» **SHORT PROBLEM**
Put the records, from the start of the records through the line that contains "pos(675,347)", into a two-column CSV with the columns request and answer. Give one row per request, with each field quoted and line breaks turned into spaces, and leave out the pictures.
───── TASK DATA ─────
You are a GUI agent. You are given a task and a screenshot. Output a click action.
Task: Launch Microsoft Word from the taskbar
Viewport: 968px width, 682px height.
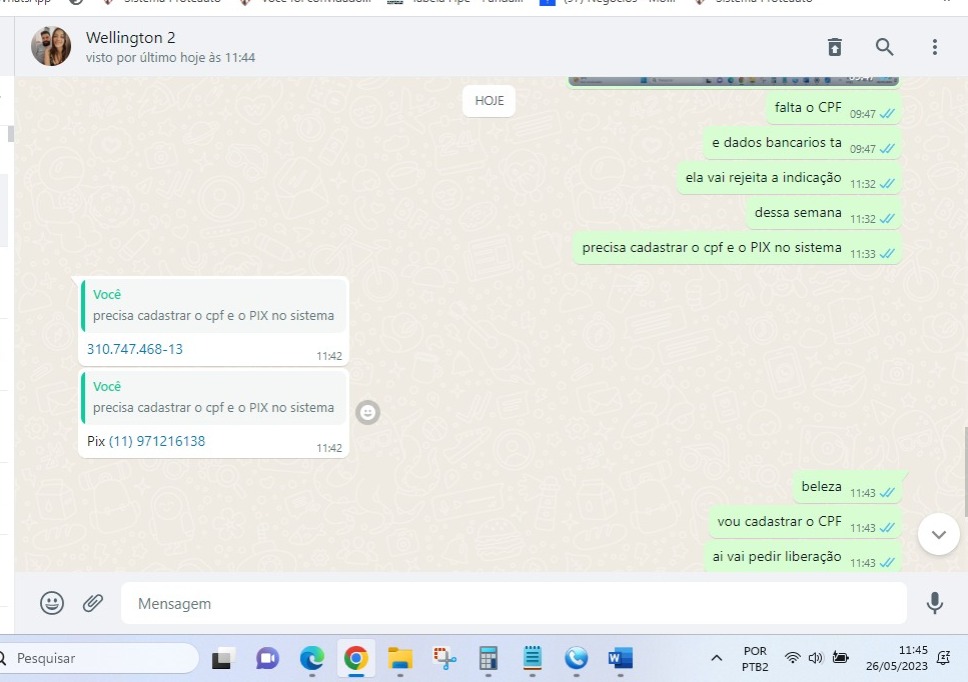(620, 658)
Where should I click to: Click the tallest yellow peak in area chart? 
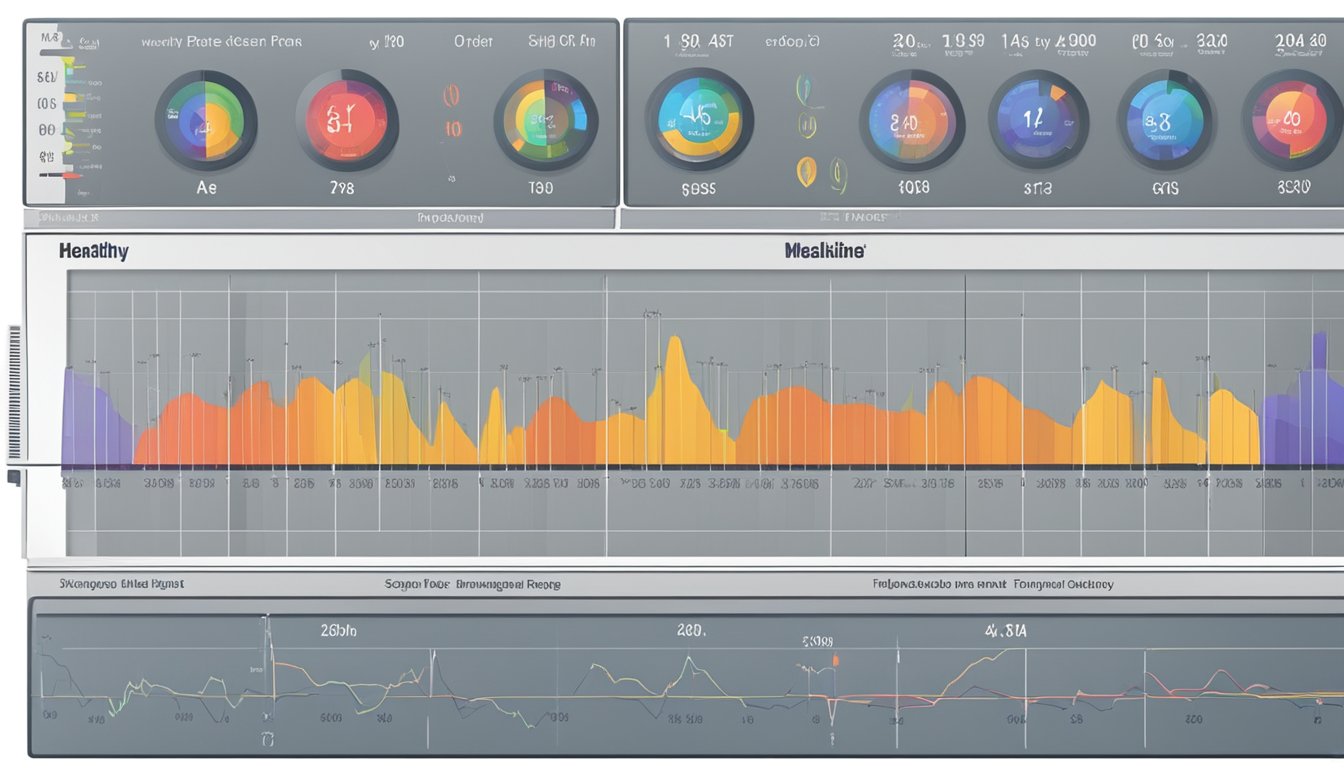pos(675,347)
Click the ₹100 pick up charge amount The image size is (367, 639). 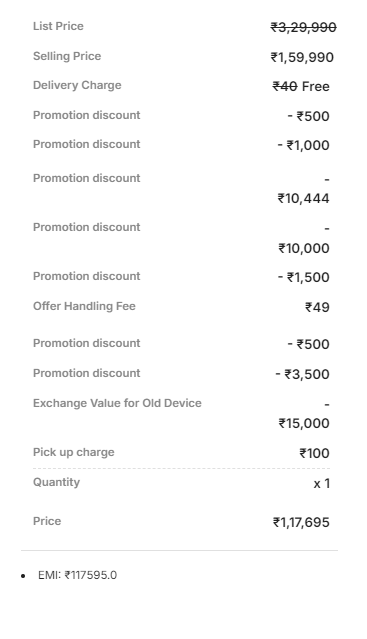[314, 453]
─────
» **OUTPUT FOR THIS TASK**
request,answer
"You are a GUI agent. You are given a task and a screenshot. Output a click action. Task: Launch Microsoft Word from the taskbar Viewport: 968px width, 682px height.","(620, 658)"
"Where should I click to: Click the tallest yellow peak in area chart?","pos(675,347)"